Sulking sourdough and marmalade

IMG_3535It’s inevitable when you make bread regularly that just now and again you’ll get a batch that refuses to play. This isn’t just a problem with home baking – I can remember many occasions when we lived in a large village that still had its own bakery, and occasionally there would be a queue outside the door because Brian (the baker) was having problems with an overnight batch. You could hardly blame lack of experience in his case because he’d been baking in the family business since the days when he delivered the bread to the outlying hamlets in a horse and cart. A dud batch can affect anyone.

In my instance yesterday it was entirely my own fault because I didn’t feed the starter as I usually do, 24 hours before mixing the sponge. Cue for a sluggish fermentation that really never caught up and a dense loaf that just felt wrong at every stage from kneading onwards. It still tasted alright but fell short in every other respect.

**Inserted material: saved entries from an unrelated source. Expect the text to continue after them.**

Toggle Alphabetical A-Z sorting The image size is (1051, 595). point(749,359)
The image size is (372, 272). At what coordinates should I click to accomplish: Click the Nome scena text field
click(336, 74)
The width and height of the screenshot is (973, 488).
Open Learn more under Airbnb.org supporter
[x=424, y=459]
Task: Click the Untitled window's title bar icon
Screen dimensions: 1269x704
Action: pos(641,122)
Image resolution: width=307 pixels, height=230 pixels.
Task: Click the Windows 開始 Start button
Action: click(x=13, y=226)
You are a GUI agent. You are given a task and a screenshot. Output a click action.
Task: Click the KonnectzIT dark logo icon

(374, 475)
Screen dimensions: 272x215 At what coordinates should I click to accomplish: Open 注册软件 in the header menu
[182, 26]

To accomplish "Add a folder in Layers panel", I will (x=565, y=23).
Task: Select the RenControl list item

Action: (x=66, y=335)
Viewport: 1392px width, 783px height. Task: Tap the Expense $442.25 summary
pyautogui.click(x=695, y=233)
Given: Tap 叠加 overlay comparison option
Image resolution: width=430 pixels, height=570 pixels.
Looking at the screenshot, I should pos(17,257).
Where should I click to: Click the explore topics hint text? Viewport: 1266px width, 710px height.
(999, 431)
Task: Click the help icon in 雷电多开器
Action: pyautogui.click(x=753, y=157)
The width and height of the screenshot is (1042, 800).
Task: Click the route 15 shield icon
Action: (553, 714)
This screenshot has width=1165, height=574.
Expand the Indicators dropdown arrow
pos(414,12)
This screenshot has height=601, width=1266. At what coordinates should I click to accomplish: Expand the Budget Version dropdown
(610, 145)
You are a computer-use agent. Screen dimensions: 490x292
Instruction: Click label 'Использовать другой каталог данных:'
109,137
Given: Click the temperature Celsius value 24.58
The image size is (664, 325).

In the past I’ve lost a batch through using out-of-date yeast and even well out of date flour. Sometimes being thrifty just lands up wasting time and money. The weather and the temperature can have a huge impact and the smaller the batch the bigger and more rapid the effect can be.  A large batch can withstand sitting in a cold draught for ten minutes where a small, one loaf batch will plummet in temperature.  Too much salt will slow a fermentation right down and spoil the flavour anyway and then, keeping a benevolent but not fussy eye on the way things are going can prevent a loaf from blowing.  Sourdough, being a slower method, won’t be hurried whereas adding extra yeast to a yeast bread can speed things up at the expense of keeping quality. The same goes for sugar which is quite unnecessary in sourdough anyway. I’m sure any of these variables could be eliminated with a pile of measuring instruments but I’d never bother. Mistakes are a great teacher.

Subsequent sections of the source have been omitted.